Pricing & strategy notes (how to research pricing; do not invent pricing numbers)

Because this is a tightly defined guard service (unarmed, court setting, transportation between lockups and courtrooms), a strong pricing approach is to anchor your rates to comparable local government guard contracts and then adjust based on operational realities (multi-site coverage, supervision needs, scheduling complexity). Practical steps:

  • Review your prior unarmed guard pricing for government facilities and identify the closest match in terms of compliance burden and staffing reliability.
  • Build a staffing model that accounts for coverage at two court locations and validate whether the solicitation implies specific hours/posts (verify in attachments).
  • Pressure-test margins against the need for trained personnel suitable for court operations—if you underprice, performance risk increases and can hurt past performance references later.

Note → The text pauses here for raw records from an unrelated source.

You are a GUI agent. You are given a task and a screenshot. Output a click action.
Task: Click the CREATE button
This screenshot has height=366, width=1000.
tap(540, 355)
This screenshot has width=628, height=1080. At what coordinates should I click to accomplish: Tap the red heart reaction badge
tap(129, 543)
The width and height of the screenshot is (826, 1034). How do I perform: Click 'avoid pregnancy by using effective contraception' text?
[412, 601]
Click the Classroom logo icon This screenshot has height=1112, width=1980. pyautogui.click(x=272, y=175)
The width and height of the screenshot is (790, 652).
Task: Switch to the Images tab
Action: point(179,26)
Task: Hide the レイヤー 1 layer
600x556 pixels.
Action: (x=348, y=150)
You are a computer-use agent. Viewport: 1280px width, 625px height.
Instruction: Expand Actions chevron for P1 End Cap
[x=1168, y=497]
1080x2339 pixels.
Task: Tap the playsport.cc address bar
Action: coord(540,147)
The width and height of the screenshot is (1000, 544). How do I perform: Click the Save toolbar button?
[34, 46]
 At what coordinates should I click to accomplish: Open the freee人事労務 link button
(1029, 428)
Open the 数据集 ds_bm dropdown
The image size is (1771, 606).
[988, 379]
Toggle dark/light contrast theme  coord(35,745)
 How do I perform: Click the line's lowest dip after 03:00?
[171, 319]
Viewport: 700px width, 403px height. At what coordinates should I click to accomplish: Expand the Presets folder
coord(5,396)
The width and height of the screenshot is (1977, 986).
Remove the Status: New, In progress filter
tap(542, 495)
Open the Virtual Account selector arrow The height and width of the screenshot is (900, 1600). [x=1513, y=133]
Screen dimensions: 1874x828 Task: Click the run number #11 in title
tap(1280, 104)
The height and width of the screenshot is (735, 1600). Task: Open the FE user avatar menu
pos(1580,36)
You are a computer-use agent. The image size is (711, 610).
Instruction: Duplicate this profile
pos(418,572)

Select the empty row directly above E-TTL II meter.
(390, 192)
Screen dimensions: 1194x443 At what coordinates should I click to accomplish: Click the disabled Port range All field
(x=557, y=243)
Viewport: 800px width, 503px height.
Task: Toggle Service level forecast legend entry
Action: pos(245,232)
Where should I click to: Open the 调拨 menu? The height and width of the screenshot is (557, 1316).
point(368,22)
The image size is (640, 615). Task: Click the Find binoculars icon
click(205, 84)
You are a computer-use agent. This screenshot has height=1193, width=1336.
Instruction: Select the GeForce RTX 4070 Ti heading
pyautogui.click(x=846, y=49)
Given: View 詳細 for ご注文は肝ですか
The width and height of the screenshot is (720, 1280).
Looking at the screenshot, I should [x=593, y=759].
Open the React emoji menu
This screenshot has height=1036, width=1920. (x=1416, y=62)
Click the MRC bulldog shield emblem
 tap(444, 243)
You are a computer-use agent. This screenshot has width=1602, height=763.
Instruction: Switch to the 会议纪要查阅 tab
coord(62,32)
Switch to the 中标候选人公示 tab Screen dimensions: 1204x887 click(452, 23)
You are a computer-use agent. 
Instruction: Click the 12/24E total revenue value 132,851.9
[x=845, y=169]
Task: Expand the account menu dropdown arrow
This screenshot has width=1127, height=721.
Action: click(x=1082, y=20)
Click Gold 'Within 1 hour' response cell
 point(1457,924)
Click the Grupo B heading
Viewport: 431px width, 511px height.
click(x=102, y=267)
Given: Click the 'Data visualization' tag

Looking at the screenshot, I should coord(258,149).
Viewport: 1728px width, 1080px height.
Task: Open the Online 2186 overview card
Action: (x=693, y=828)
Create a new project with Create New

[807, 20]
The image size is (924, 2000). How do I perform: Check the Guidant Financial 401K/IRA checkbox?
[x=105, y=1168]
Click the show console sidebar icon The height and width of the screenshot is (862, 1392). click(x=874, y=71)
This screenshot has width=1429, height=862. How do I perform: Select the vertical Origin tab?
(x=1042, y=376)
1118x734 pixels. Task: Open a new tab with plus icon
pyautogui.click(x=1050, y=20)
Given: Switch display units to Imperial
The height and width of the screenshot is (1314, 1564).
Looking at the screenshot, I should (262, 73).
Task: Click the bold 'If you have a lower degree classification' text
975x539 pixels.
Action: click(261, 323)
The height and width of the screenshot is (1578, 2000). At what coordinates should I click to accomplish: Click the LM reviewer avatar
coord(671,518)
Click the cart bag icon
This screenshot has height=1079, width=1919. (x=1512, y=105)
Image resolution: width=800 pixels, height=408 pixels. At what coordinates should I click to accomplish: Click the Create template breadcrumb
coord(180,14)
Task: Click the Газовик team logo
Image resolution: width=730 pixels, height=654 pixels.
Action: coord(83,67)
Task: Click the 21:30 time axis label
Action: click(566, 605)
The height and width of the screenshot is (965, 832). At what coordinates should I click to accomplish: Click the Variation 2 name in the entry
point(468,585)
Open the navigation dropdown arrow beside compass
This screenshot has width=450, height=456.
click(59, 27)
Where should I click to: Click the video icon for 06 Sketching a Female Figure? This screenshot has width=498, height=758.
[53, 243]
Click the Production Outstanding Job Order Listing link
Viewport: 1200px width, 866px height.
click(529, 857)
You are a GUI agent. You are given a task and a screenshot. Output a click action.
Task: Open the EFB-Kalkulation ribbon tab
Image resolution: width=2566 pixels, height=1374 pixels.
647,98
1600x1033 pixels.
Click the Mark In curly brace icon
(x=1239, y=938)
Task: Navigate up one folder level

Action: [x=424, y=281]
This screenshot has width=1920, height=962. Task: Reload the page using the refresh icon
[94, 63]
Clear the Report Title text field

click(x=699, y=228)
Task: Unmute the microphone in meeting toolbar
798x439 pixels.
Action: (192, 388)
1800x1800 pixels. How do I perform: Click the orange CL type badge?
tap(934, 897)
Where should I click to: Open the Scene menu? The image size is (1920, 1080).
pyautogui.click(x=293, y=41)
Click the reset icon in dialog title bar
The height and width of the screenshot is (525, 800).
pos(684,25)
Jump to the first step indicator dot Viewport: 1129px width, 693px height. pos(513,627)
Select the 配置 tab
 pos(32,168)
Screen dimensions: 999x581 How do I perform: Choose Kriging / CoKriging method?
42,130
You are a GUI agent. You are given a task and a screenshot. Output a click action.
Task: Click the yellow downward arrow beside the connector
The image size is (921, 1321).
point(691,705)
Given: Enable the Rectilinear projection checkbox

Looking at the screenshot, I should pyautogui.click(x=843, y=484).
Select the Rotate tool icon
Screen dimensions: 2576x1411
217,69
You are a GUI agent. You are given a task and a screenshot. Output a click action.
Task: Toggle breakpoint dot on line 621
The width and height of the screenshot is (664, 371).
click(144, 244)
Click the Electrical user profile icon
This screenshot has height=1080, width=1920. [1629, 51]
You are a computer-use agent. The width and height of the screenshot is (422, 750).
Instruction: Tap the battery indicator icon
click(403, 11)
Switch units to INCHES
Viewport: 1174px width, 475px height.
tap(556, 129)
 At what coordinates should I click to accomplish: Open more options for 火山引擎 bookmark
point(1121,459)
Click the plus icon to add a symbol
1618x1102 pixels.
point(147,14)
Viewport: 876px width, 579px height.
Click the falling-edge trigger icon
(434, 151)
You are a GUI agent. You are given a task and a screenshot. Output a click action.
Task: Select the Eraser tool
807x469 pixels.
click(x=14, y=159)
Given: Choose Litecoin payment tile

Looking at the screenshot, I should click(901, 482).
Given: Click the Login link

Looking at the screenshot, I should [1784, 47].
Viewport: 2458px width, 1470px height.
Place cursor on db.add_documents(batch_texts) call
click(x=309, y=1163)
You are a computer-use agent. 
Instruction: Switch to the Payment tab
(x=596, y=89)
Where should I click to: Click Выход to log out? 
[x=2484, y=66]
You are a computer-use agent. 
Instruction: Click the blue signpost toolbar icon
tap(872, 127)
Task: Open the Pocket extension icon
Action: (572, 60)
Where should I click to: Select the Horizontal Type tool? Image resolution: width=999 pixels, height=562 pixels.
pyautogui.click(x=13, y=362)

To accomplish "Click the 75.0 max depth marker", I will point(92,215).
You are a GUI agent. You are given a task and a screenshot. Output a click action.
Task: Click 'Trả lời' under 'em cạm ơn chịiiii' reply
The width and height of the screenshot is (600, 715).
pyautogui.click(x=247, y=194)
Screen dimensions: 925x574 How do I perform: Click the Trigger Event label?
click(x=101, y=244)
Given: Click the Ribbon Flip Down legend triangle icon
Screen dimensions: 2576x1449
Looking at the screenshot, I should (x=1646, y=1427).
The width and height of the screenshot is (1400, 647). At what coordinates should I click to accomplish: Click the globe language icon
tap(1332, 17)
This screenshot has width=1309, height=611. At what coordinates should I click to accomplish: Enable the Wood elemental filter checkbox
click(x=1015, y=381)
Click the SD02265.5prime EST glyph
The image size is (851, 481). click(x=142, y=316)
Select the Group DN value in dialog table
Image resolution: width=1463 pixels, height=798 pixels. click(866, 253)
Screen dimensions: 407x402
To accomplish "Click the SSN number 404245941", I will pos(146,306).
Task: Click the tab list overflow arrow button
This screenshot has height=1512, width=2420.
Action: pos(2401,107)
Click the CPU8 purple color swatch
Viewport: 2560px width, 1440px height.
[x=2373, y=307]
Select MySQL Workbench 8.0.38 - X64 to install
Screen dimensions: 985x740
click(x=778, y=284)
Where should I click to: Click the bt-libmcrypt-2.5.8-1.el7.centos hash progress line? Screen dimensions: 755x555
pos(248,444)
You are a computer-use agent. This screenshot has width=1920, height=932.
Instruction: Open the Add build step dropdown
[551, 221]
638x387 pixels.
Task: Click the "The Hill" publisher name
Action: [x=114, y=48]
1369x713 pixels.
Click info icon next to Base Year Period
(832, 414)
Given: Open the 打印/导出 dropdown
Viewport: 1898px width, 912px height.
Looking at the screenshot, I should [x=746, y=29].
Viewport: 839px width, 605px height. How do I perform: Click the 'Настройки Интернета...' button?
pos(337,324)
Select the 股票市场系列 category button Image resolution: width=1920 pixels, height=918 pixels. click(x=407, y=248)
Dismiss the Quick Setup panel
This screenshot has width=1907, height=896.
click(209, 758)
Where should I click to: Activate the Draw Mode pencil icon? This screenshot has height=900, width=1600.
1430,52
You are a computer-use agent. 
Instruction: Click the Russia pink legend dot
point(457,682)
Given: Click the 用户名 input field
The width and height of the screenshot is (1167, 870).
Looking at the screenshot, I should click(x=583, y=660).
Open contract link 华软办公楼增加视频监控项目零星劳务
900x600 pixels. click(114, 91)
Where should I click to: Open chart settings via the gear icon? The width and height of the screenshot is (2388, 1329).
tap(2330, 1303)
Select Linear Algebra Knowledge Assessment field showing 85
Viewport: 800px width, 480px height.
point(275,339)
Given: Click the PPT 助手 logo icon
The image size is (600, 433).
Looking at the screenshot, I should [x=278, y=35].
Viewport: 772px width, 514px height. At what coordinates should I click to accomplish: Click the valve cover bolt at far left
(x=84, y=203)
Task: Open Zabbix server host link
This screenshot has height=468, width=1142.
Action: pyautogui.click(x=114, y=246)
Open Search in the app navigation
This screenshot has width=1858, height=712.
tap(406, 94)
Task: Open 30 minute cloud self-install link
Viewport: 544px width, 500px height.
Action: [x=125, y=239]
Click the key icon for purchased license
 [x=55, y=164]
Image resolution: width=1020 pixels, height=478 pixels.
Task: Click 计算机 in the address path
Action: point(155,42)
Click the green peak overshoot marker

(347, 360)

Subcontracting / teaming ideas

  • Team with a local guard firm to ensure coverage depth across Annapolis and Glen Burnie, especially if you’re expanding into the area.
  • Use a subcontractor to provide surge staffing coverage (e.g., backfill) while you retain prime responsibility for training consistency and supervision.
  • Partner with a specialist that provides standardized training support for court-appropriate guard conduct (verify acceptability in attachments).

Risks & watch-outs

  • Scope interpretation risk: “prisoner transportation between court lockups and courtrooms” can imply strict procedures; confirm operational boundaries and any required protocols (verify in attachments).
  • Staffing risk: Two locations can create coverage gaps if scheduling is thin—avoid assuming you can staff both with a minimal roster.
  • Compliance risk: The buyer explicitly calls out uniformed, trained, and unarmed—any mismatch between proposal language and actual operations is a common rejection trigger.
  • Deadline risk: Ensure internal pricing/staffing approvals are aligned to the response deadline.

Related opportunities

How to act on this

  1. Open the notice and download the solicitation materials: BidPulsar listing.
  2. Confirm required response components and any staffing/hour assumptions (verify in attachments).
  3. Draft a staffing and supervision plan for Annapolis and Glen Burnie that matches the unarmed, trained, uniformed requirements.
  4. Finalize pricing based on comparable unarmed guard work in controlled public facilities.
  5. If you want help validating bid fit and assembling a compliant response package, engage Federal Bid Partners LLC.

Opportunity reference: Court Lockup Guard Services, Solicitation 26000314. Response deadline: 2026-04-21.